Once again, next season, Kentucky looks awfully good on paper. With multiple key components returning for another season, and UK bringing in arguably the most heralded recruiting class in the history of the game, the Wildcats are considered a lock to contend for their ninth national championship and second in three seasons.
While Cauley-Stein says his decision to come back to Kentucky was "easy," he has seen that living up to the hype and expectations is not.
"The hype with these guys coming; they're freshmen," said Cauley-Stein. "They're going to have to do the same thing we've gone through, plus it's going to be harder next year anyway. That's the way I'm thinking about it. They're going to have to go through the same thing freshmen year we did, and it's tough. It's a tough road to go down."
Both Cauley-Stein and Poythress acknowledged how tough their freshman seasons were, and with the caliber of talent on the way, they expect it be even more difficult next season. That's a challenge they're willing to accept as it will likely lead to more competitive practices and improvement for their respective games.
Nothing will be given to them. Nothing will be easy.
"The hype is different because we have more guys coming in," said Cauley-Stein. "But it's going to be harder because we have 10 potential first-round picks coming back and going to be here playing against each other every day.
"Coach doesn't want the same thing to happen that we did this year for next year, so he's going to change a bunch of things so that doesn't happen. Intensity is going to pick up. The level of how we're going to play is going to go up tremendously."
That has to start from the beginning. From now until the freshmen get here, the returning players must focus on improving and transforming themselves. When the freshmen finally arrive, then it's time for the returners to show them the ropes.
From that point on, it's time to go to work.

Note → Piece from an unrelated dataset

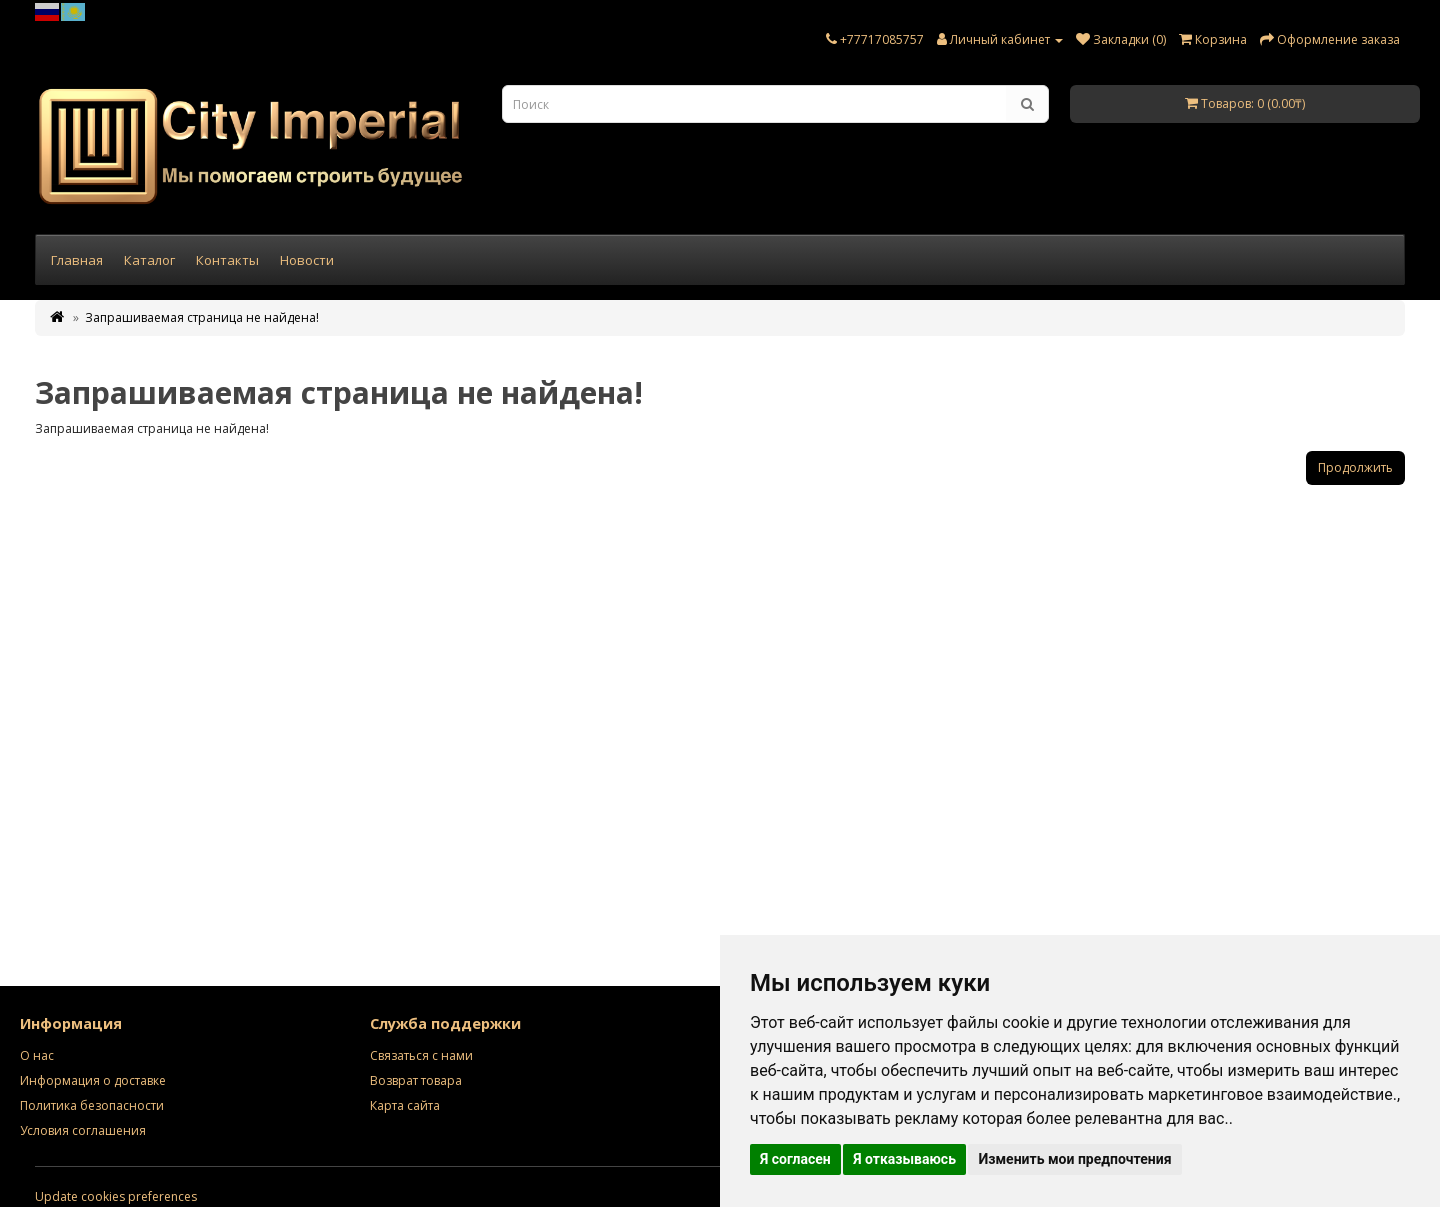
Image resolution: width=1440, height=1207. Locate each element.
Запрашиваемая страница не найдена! (202, 317)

"I think the biggest thing I took from all that is you got to know from the get-go that it's real," said Cauley-Stein. "We started off really good and went in those couple games where we lost those two games in a row (Notre Dame and Baylor) and it was like, 'Wow, we're really not as good as we thought we were.
"And that's the biggest thing. Every game you play is hype. It's a Super Bowl for everyone. I think that's the biggest thing for the freshmen coming in is that you have no time to relax when you step in between those lines. It's all business when you step in there."
Cauley-Stein believes that, after speaking with Coach Cal during their post-season meeting, it's up to him to become that leader they lacked last season and to bring next year's team together as early as possible.
"Cal always harps to you about coming together and, the way we were going, we were coming together right when the tournament was happening," said Cauley-Stein. "I think this year (it will start) way earlier, like way in the summer: having team meetings or going out to eat and doing goofy stuff together. I think that's what's really going to bring you together. That's one of my big things I'm going to go into the summer with."
If they don't come together, then just like last season, potential may never become a reality.
"The potential is exactly that. We had the potential this year and didn't capitalize on it," said Cauley-Stein. "If you don't come together and do things right, then you're just a bunch of talented kids that didn't get anything accomplished."